** Begin DATA LINES **
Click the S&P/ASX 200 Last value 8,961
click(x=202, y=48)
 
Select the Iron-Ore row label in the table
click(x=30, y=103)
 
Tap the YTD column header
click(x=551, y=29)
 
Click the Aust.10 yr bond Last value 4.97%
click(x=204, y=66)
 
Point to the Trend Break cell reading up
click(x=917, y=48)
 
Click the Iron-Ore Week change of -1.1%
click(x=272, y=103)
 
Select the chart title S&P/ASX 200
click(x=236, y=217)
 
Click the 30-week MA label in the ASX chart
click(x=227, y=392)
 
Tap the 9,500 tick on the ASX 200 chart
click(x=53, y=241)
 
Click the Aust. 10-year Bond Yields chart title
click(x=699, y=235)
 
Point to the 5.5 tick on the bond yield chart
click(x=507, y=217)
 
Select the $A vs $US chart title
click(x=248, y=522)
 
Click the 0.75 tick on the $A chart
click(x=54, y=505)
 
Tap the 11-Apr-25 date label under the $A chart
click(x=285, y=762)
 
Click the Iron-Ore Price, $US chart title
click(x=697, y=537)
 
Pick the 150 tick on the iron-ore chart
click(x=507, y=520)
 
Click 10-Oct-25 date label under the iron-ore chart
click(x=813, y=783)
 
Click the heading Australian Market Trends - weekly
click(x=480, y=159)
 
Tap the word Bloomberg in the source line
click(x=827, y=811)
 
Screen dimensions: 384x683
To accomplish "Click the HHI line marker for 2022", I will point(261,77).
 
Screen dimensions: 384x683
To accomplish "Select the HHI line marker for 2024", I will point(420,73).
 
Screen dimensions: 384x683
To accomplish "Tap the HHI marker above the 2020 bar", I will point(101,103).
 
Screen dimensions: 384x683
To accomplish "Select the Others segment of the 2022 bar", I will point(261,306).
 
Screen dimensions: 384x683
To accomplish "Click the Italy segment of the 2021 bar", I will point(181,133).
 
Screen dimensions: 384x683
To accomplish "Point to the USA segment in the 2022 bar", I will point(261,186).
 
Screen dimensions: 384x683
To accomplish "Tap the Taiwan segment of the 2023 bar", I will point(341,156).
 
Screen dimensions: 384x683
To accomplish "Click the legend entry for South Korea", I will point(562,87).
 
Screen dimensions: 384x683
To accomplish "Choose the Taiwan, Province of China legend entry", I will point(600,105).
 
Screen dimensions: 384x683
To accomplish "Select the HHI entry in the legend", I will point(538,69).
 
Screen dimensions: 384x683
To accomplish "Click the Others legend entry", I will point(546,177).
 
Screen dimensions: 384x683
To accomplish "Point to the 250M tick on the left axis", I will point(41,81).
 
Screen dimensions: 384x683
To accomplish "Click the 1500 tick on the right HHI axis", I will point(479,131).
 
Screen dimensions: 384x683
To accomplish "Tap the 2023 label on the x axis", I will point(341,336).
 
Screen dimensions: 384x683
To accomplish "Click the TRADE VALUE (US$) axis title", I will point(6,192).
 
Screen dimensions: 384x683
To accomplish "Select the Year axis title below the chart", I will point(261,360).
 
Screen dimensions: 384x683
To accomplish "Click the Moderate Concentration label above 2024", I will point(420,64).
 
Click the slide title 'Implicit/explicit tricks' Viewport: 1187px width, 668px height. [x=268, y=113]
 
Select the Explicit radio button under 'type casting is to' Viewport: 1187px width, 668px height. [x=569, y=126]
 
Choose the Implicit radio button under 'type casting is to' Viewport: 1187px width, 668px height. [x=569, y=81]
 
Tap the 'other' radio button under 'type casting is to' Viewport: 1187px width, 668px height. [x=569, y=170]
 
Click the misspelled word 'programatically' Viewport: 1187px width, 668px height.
** End DATA LINES **
SET EXERCISE
Count the lines of the records above that contain the string "tick". Reply with the number alone.

FINISHED EXERCISE
6